O Sr. Montenegro pediu o reexame dos principais aspectos da arquitetura financeira internacional, incluindo as avaliações de sustentabilidade da dívida que servem como base para as negociações entre devedores e credores em relação à reestruturação da dívida.
À medida que os encargos da dívida aumentam, os governos dos países em desenvolvimento acabam em um círculo vicioso, incapazes de investir na consecução dos objetivos Objetivos de Desenvolvimento Sustentável (ODS) e aumentar suas economias, tornando ainda mais difícil pagar suas dívidas.
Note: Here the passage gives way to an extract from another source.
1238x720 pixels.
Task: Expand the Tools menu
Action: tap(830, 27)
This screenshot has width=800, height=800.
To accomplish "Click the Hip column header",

Se um país entra em default, os termos da reestruturação da dívida são geralmente definidos por grupos de credores que competem para obter os melhores termos, em vez de dar prioridade a preocupações econômicas e de desenvolvimento, ou quão sustentável é manter os pagamentos em dia.
“Para resolver essas questões de forma equitativa, isso precisa ser feito de maneira a manter a capacidade dos países devedores de crescer e cumprir suas obrigações de dívida atuais e futuras, ao mesmo tempo em que cumpre seus compromissos com os ODS”, disse o presidente do Sri Lanka, Ranil Wickremesinghe, em declaração do representante permanente do país em Genebra, embaixador Gothami Silva.
“Acredito que as Nações Unidas estão em melhor posição para encontrar soluções para esse fim”, disse Silva.
Fugindo da crise climática
A UNCTAD disse que se o aumento médio nas dívidas soberanas avaliadas desde 2019 fosse totalmente refletido nos pagamentos de juros, os governos pagariam US$ 1.1 trilhão adicionais no estoque da dívida global em 2023, mostram as estimativas.
Esse valor é quase quatro vezes o investimento anual estimado de US$ 250 bilhões necessário para a adaptação e mitigação do clima nos países em desenvolvimento, de acordo com um relatório da UNCTAD.
“A arquitetura financeira global anacrônica inibe o acesso oportuno ao desenvolvimento acessível e ao financiamento climático”, disse o ministro das finanças de Belize, Christopher Coye, antes da conferência.
Na conferência de gestão da dívida da UNCTAD, o ministro das Finanças de Barbados, Ryan Staughn, disse que o mundo precisa encontrar uma solução para a crise da dívida “que permita aos países continuar respondendo à crise climática sem se meter em problemas”.
“Não preciso dizer a diferença entre tomar empréstimos para construir uma escola ou policlínica e tomar empréstimos para construir um aeroporto ou um porto marítimo, que têm objetivos totalmente diferentes”, disse Staughn em comunicado entregue em nome da primeira-ministra Mia Amor Mottley.

soluções multilaterais
A UNCTAD promove soluções multilaterais nas áreas de capacitação, transparência da dívida e resolução e alívio da crise da dívida.
A organização está apoiando os países por meio de seus Programa de Gerenciamento de Dívidas e Análise Financeira (DMFAS), uma de suas iniciativas de assistência técnica de maior sucesso.
A iniciativa oferece aos países soluções comprovadas para administrar a dívida e produzir dados confiáveis para a formulação de políticas, afirmou a UNCTAD. Desde a sua criação, há mais de quatro décadas, o DMFAS apoiou 116 instituições – principalmente ministérios das finanças e bancos centrais – em 75 países.
Um exemplo é a Chade, que em janeiro de 2022 se tornou o primeiro país a solicitar oficialmente a reestruturação da dívida no âmbito do Quadro Comum do G20.
Sobre a transparência da dívida, a UNCTAD apóia o estabelecimento de um registro de dados da dívida acessível ao público para os países em desenvolvimento.